WHAT IS REQUIRED →
Write out the lines exactly as they appear, from the line containing "The height and width of the screenshot is (704, 1568)." down through the line containing "I will 41,185.", and nothing more.

(begin)

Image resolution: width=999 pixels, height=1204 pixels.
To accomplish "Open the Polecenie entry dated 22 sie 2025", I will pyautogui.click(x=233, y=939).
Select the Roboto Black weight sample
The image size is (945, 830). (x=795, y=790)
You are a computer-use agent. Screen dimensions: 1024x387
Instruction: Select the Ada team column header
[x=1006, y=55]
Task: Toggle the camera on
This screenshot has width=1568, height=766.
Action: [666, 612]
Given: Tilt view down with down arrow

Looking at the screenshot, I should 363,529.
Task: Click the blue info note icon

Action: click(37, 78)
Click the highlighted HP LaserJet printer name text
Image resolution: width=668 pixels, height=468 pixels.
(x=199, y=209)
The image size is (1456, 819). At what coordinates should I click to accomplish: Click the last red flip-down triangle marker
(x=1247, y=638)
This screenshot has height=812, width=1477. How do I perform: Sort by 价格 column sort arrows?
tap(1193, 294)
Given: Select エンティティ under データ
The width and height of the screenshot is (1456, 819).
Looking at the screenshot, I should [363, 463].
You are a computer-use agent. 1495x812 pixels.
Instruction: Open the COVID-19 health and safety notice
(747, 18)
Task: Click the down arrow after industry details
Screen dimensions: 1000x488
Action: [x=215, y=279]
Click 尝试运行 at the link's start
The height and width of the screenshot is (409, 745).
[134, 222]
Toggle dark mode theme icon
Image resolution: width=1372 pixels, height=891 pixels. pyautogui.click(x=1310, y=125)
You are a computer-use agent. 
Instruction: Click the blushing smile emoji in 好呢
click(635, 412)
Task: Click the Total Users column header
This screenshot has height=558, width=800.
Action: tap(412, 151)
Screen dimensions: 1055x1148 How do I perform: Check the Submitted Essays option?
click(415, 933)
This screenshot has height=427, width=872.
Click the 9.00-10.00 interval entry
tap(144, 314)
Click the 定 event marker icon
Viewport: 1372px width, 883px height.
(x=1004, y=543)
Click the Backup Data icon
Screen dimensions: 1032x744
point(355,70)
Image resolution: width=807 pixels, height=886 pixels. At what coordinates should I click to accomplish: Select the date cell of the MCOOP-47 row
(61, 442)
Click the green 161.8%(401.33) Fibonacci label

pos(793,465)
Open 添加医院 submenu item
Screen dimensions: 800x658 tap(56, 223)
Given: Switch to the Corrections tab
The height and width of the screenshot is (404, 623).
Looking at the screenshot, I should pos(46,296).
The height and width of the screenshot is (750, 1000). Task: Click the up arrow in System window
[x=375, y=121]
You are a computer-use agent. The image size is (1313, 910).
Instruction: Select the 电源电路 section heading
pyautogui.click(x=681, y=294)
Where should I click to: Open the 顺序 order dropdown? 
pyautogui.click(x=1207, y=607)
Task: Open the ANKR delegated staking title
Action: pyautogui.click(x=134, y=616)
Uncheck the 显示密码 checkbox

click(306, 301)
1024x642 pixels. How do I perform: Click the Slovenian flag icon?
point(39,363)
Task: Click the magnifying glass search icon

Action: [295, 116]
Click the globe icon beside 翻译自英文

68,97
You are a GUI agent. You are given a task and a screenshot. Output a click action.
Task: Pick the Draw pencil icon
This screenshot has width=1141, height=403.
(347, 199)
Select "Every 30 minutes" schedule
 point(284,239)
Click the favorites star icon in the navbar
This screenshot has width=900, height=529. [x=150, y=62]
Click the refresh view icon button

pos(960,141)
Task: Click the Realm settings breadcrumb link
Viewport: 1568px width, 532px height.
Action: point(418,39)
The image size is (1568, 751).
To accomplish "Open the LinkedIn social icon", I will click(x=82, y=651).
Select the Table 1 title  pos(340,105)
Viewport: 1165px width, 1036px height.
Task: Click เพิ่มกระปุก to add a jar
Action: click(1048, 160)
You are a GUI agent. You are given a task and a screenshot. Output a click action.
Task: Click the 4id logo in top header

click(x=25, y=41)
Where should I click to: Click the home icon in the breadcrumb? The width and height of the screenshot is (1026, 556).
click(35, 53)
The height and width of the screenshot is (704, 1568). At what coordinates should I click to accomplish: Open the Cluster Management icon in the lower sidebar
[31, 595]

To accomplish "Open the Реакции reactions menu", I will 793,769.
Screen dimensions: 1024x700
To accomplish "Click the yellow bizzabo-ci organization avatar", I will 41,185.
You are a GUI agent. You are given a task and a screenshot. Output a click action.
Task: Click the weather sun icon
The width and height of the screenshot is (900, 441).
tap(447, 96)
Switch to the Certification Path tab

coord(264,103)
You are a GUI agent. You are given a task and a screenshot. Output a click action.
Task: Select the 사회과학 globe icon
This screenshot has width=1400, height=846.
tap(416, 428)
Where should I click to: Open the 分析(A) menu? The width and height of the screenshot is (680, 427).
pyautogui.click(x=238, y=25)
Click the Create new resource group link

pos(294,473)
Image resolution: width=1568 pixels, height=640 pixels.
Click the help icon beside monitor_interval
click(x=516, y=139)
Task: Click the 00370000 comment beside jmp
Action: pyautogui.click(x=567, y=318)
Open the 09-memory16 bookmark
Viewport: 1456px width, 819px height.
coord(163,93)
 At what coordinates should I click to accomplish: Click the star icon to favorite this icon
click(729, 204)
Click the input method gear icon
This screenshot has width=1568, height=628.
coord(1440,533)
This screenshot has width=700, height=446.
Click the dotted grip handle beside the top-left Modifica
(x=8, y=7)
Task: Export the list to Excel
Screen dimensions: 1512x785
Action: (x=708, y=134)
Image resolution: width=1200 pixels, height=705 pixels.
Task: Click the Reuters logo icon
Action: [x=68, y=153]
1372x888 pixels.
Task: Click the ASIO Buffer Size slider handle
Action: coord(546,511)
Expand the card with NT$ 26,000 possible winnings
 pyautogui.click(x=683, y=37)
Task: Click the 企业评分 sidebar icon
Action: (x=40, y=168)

(end)

EXERCISE ANSWER →
The height and width of the screenshot is (704, 1568). At what coordinates should I click to accomplish: Open the Cluster Management icon in the lower sidebar
[31, 595]

To accomplish "Open the Реакции reactions menu", I will 793,769.
Screen dimensions: 1024x700
To accomplish "Click the yellow bizzabo-ci organization avatar", I will 41,185.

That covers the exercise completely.